For years Democrats have (rightfully) hammered Republicans for spouting empty slogans and magic math.
Tax cuts will pay for themselves? Uh-huh, if you say so. Maybe have a chat with Kansas.
Build a wall, and Mexico will pay for it? Hmm, that's not what Mexico says.
Repeal and replace Obamacare? Right-o, show us a replacement plan, any replacement plan, that won't raise rates and cause millions of Americans to lose their insurance.
These were hollow promises, with no serious plan backing any of them.
Thanks to the Grand Old Party's demagoguery, Democrats have for a little while enjoyed a virtual monopoly on facts, evidence and experts. Dems — or some of them, anyway — embraced serious, solutions-based, often technical policymaking and the hard choices that went along with it.
But the lesson the Democrats seem to have taken from the 2016 electoral trouncing is that they need to become more like Republicans. Meaning: Abandon thoughtful, detail-oriented bean-counting and attempts to come up with workable solutions grounded in (occasionally unpopular) reality, and instead chant virtue-signaling catchphrases.
Such as "single-payer."
On Wednesday, Vermont Sen. Bernie Sanders, an independent who caucuses with the Democrats, unveiled his latest iteration of "Medicare for All." Unlike the last time he introduced such legislation, in 2013, this bill had 16 co-sponsors — a third of the Democratic caucus. Among those co-sponsors were many potential contenders for the 2020 Democratic presidential nomination, such as Sens. Kirsten Gillibrand (N.Y.), Kamala D. Harris (Calif.), Elizabeth Warren (Mass.) and Cory Booker (N.J.).
In a sense, they had to sign on. Single-payer is rapidly evolving into a litmus test for Democrats wishing to prove themselves sufficiently progressive for their leftward-shifting party's base.
Even as Republicans attempt to rip health insurance away from millions, single-payer has become astonishingly popular — among the public generally and Democrats in particular. A June Pew Research Center survey found that a slim majority of Democrats say health insurance should be provided through a single national insurance system run by the government. Among Democrats under 30, the share was two-thirds.
And why not? Single-payer certainly sounds far simpler, fairer, less wasteful and cheaper than the patchwork of private and public insurers and providers we have today. Today's system was created more by historical accident than deliberate design. President Barack Obama (among others, including me) said many times that if we were building a health-care system from scratch, we'd probably concoct something that falls under the broad category of "single-payer."
But we're not starting from scratch. We live in our patchwork world, which means if we want single-payer — an ill-defined catchall, by the way — we need to figure out how to get from here to there. This involves painful political choices, sharp tax hikes and some degree of buy-in from the many stakeholders who are going to get shafted in the transition.

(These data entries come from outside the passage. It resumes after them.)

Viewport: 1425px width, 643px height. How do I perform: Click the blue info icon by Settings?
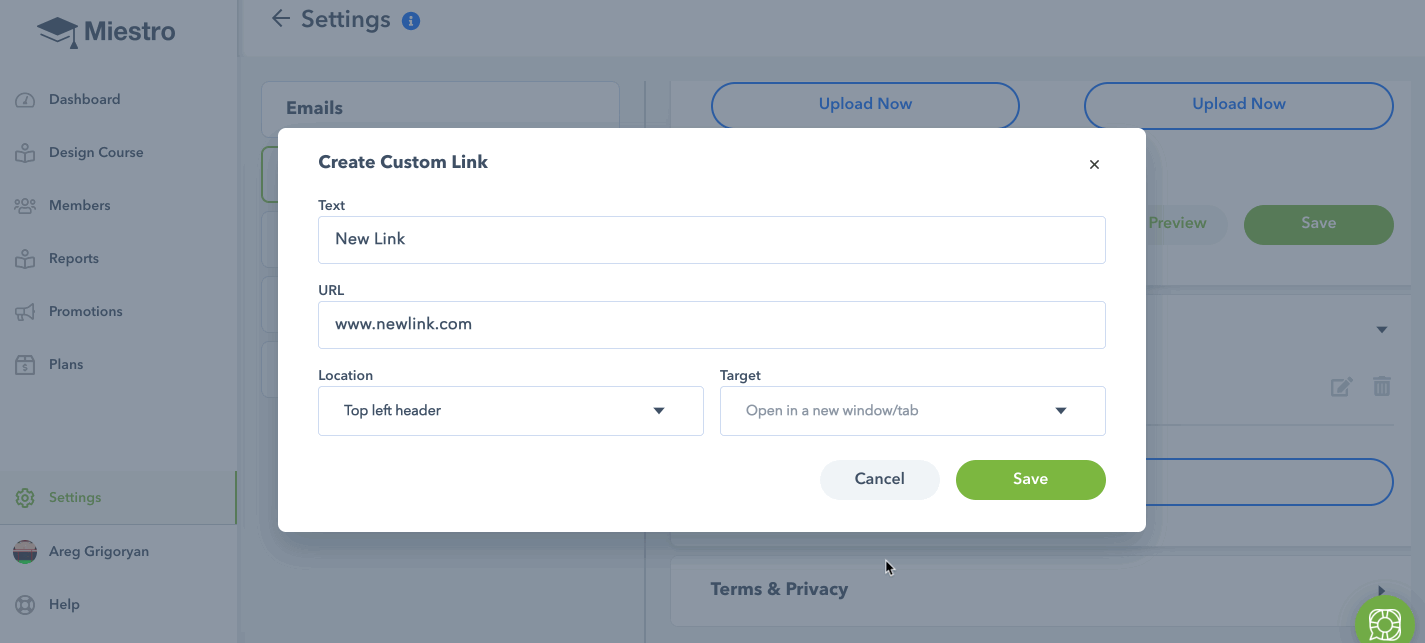(411, 20)
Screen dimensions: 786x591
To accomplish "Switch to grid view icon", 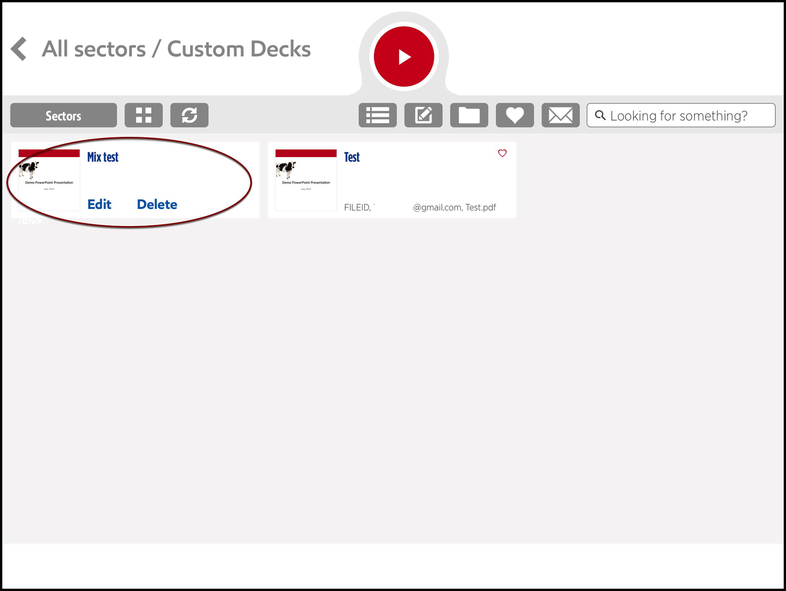I will (143, 116).
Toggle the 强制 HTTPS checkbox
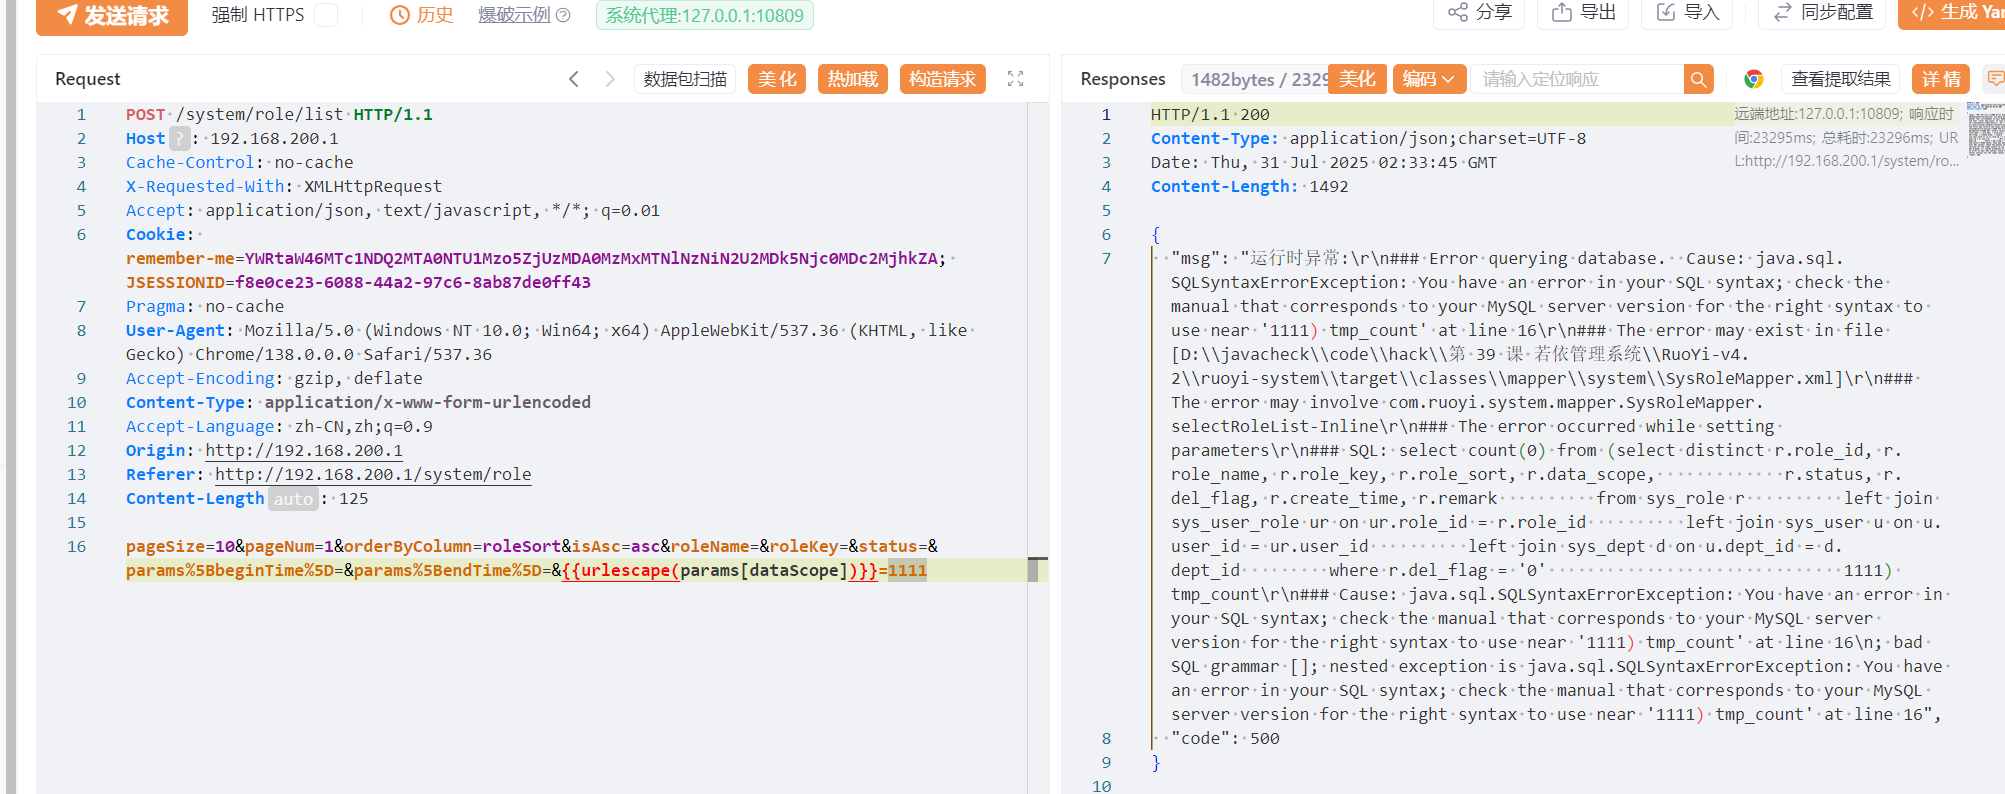 [326, 15]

What about the 178 million people who currently have employer-sponsored health insurance and overwhelmingly like it? What about the sticker shock awaiting individuals and employers over the tax increases necessary to pay for such a program? What happens if hospitals go bankrupt because Medicare reimburses at much lower rates than private insurance? Would the government step in and run them, as is the case in Britain?
And most important, how do you actually pay for this enormous, multi-trillion-dollar overhaul? (Is Mexico paying?) Given Americans' allergy to higher taxes, it's not enough to dismiss fiscal concerns by assuming Americans will gladly give Uncle Sam the money they currently earmark for a private health insurance system.
On this and other major questions, the Sanders plan punts. Anyone who asks such questions, or raises an eyebrow at the lowball estimates cooked up by the Sanders camp, gets branded a wet blanket, a heartless technocrat, a corporate shill or worse.
The goal should be universal health care, however we get there. And we're much likelier to get there if we start from a baseline of reality than if both parties hand-wave away inconvenient truths. There is no courage in saying everyone should have health care. The courage is in staking out a plan to pay for it.
One of the things about representative democracy is that you need the people's representatives to actually work out the details. On this aim, both parties are barreling toward failure. Democrats learned in 2016 that they needed a message and not just a slate of policies; now with unified government power, Republicans are learning in 2017 that they need a slate of fleshed-out policies and not just a catchy message.
Someday, maybe one of these parties will decide to invest in both.